Abuja, February 20, 2026 — Nigeria’s external reserves have climbed to $48.5 billion as of mid-February 2026, according to data from the Central Bank of Nigeria (CBN), marking the highest level since May 2013.
The figure represents a significant rise from $45.5 billion recorded at the end of 2025, reflecting improved foreign exchange inflows driven by stronger oil revenues, rising diaspora remittances, non-oil export growth, and ongoing banking sector reforms.
Impact on the Naira
The reserves build-up has contributed to relative stability in the foreign exchange market. The naira has strengthened in the parallel market to around ₦1,347 per dollar, compared to highs above ₦1,700 per dollar recorded last year during periods of acute volatility.
Market analysts attribute the moderation to increased FX liquidity, tighter monetary policy coordination, and renewed investor confidence under the leadership of President Bola Tinubu and CBN Governor Olayemi Cardoso.

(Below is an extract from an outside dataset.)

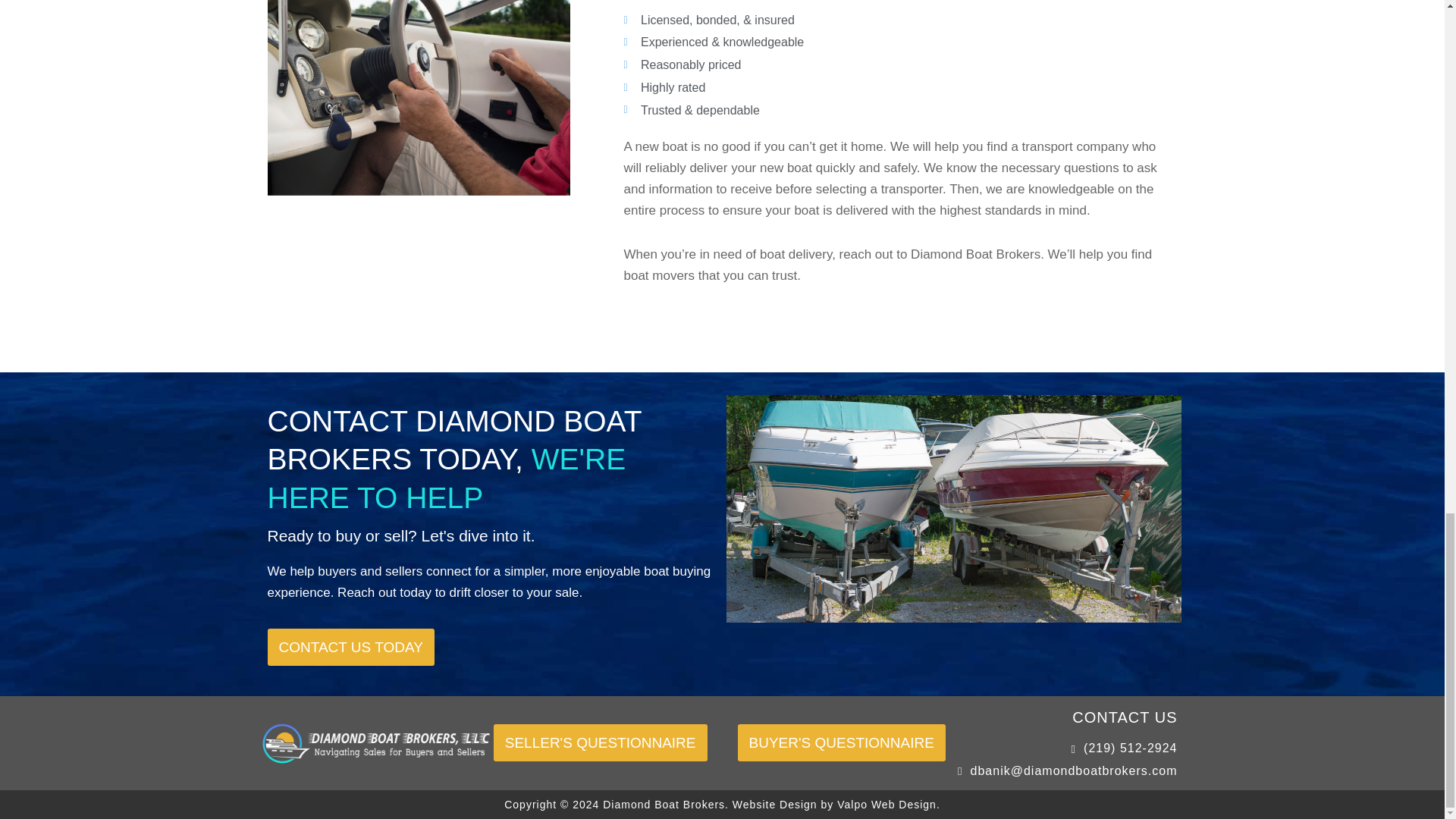
Valpo Web Design. (888, 804)
BUYER'S QUESTIONNAIRE (840, 742)
SELLER'S QUESTIONNAIRE (600, 742)
CONTACT US TODAY (349, 646)
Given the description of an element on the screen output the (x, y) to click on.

Import Cover and Economic Buffer
At $48.5 billion, Nigeria’s reserves now provide an estimated over 10 months of import cover, a level widely regarded by economists as a strong buffer against external shocks, including oil price volatility and global financial tightening.
Supporters of the current economic reforms describe the development as evidence that recent fiscal and monetary adjustments are beginning to yield macroeconomic stability.
Cautious Optimism
However, economists and households remain cautious. While the reserves growth and exchange-rate stability signal macro-level improvement, inflationary pressures and high consumer prices continue to weigh on everyday living conditions.
Analysts note that sustained progress will depend on maintaining foreign inflows, deepening non-oil exports, improving domestic productivity, and translating macroeconomic gains into tangible relief for businesses and consumers.